When people grow, business performance grows.

The ability of leaders to coach their organizations, teams, and employees can elevate good organizations to exceptional ones. Perhaps this explains the growing recognition among organizations that coaching is a critical leadership tool for achieving business strategies and goals, and for helping people change behaviours to achieve specific business outcomes.

Coaching unlocks people’s potential and maximizes performance. Every good leader who has a vision to execute, a team to lead, and outcomes to achieve needs to be a good coach. Here are some key thoughts on introducing or strengthening the coaching culture within your organization.

Recognize the goal of coaching. Leaders who are good coaches recognize there is a connection between people’s behaviours and business outcomes. The purpose of coaching is to improve outcomes. Whether the context is about helping people to develop, perform or adjust to change, coaching helps people move from point A to point B, for their own benefit, and for the benefit of the organization. The goal of coaching is to improve outcomes by helping people to change behavior.

Develop a coaching mind-set. Coaching can’t just be an ‘event’ that leaders choose to do some of the time. Leaders who are committed to achieving their business goals need their team to continuously build their skills, improve abilities and grow. Coaching must become part of a leader’s mindset and valued as a core part of one’s role as a leader or manager.

Make coaching a core behaviour. If you have this mind-set, then coaching becomes second nature, a natural part of your interactions with people to ensure that your people continue to achieve business targets and remain challenged.
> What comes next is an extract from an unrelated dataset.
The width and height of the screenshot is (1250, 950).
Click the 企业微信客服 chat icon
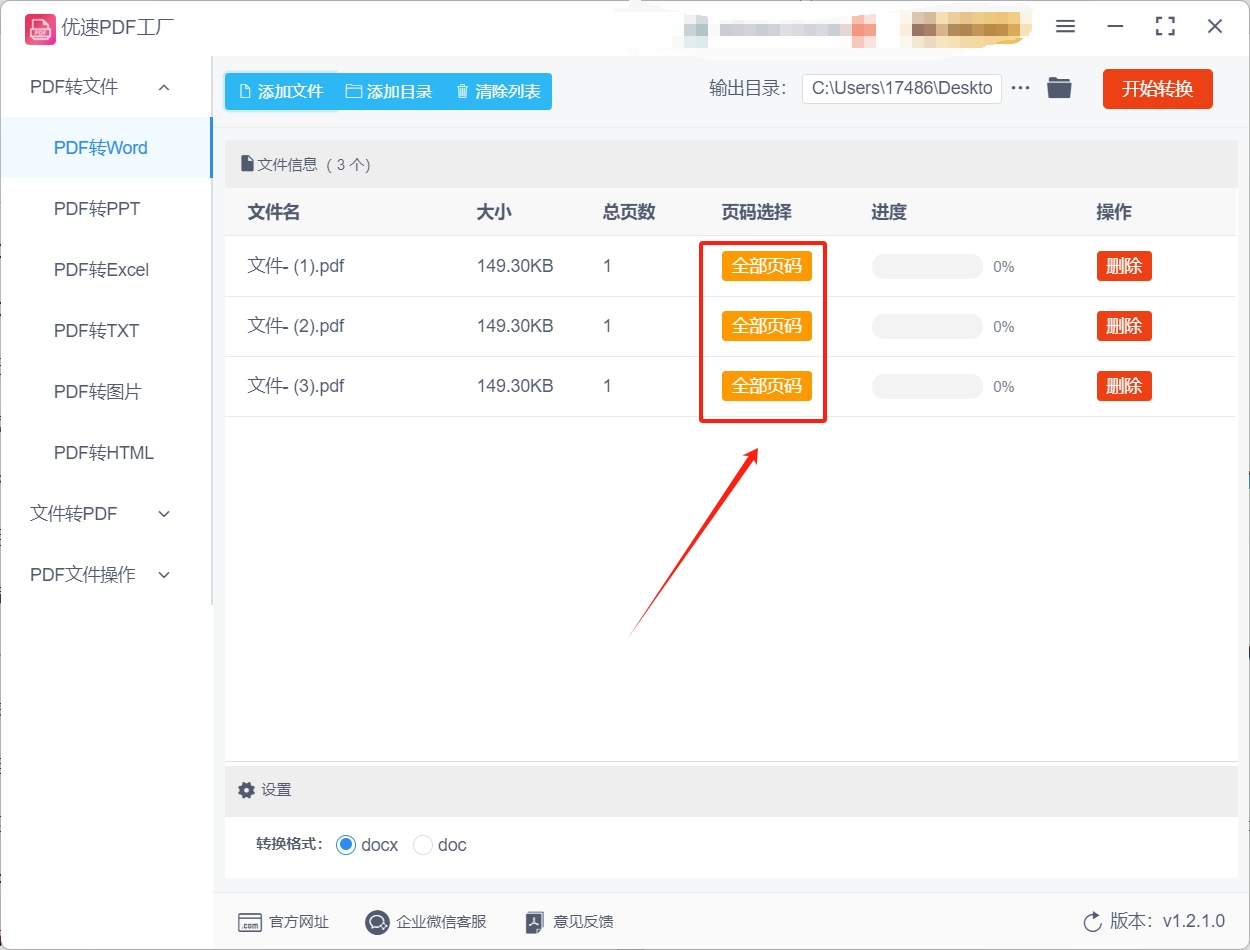[377, 922]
Reinforce that it’s about the business results. Ensure that your managers, team and people understand the reasons behind the coaching. You should be able to demonstrate business results (directly or indirectly) or improvements in employee engagement and morale as a result of your coaching.

Coach the person, not the problem. Remember, a leader’s role is to coach the person rather than resorting to solving the problem for them. This is ultimately more rewarding for both your people’s potential and the bottom line.